Types of Endoplasmic Reticulum (ER)

There are two types of endoplasmic reticulum — smooth endoplasmic reticulum and rough endoplasmic reticulum. The two types of ER are separate entities and are not joined together.

Smooth Endoplasmic Reticulum –

The functions of smooth endoplasmic reticulum vary in different cell types. More commonly, it is engaged in the synthesis of lipids and steroids. Smooth ER also serves as a storage space for enzymes that detoxify lipid-soluble drugs and other harmful compounds.
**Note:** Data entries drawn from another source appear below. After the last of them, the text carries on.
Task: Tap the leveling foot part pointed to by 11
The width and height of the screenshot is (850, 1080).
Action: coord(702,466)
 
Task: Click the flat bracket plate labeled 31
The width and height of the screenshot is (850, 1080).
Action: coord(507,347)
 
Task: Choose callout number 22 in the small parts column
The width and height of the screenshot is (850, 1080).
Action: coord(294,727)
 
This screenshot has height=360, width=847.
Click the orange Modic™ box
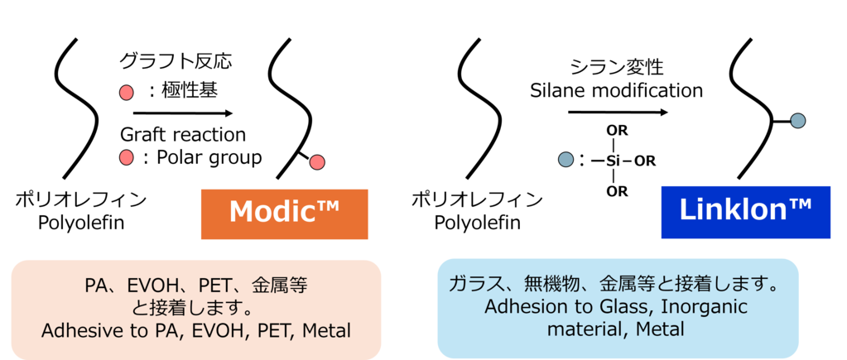283,213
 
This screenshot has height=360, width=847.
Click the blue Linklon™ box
745,211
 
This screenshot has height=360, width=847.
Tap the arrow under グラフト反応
182,113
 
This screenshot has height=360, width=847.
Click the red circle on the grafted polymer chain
316,163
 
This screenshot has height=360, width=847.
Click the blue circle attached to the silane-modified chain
797,122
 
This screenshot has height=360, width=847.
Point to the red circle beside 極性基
127,92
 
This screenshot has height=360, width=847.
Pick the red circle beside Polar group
127,157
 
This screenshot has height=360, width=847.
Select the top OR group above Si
616,131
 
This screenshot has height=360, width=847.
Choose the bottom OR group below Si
617,191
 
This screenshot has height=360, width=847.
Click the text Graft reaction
183,134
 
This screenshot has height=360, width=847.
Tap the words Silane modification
616,90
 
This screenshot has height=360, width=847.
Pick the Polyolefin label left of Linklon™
477,222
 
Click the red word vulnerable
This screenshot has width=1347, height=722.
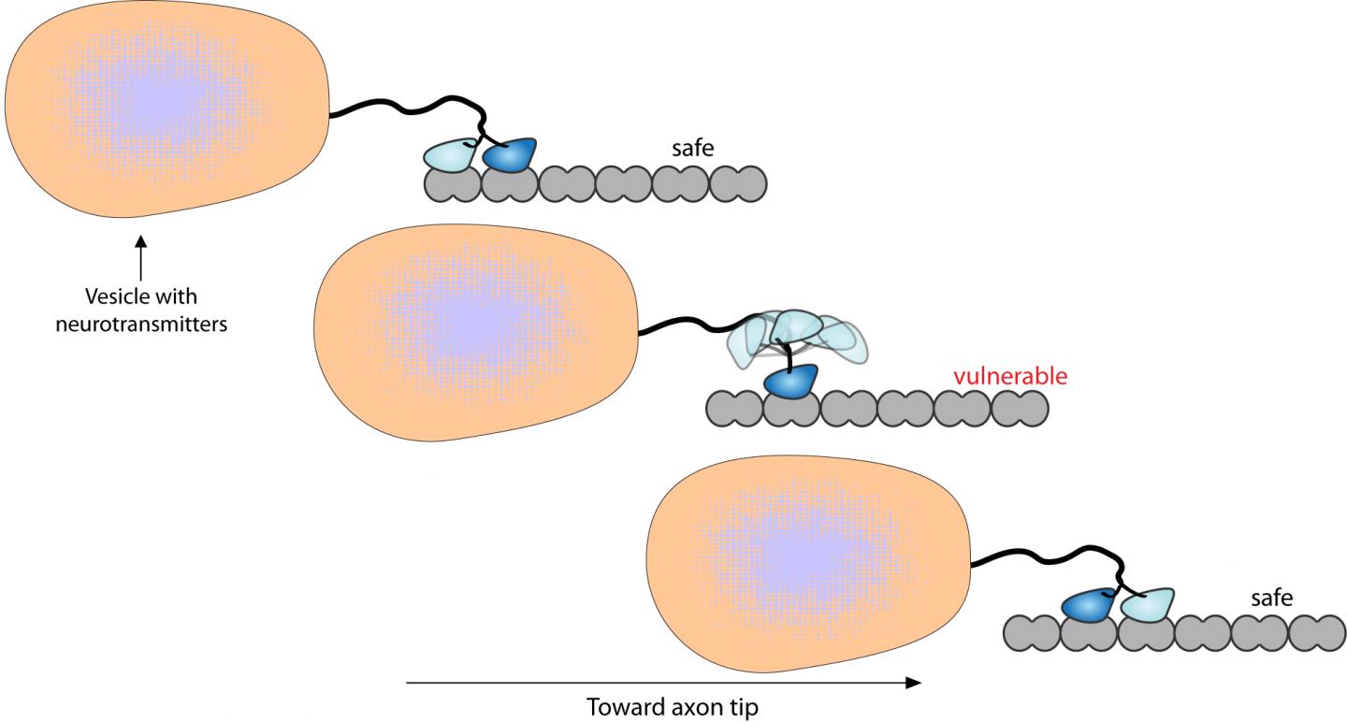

Smooth endoplasmic reticulum is also involved in the storage of calcium in muscle cells. At the time of need, such as during muscle contraction, this stored calcium is released into the cytosol the liquid inside the muscle cells.

Rough Endoplasmic Reticulum –

The ribosomes attached to the membrane of rough endoplasmic reticulum play an important role in the synthesis and packaging of proteins. The newly synthesized proteins are discharged and penetrate into the cisternae, where these proteins may be utilized within the cell or may be exported outside the cell to the site of their utility. During the transport of these proteins, three types of membrane ER, Golgi membrane and plasma membrane interact, connecting and disconnecting.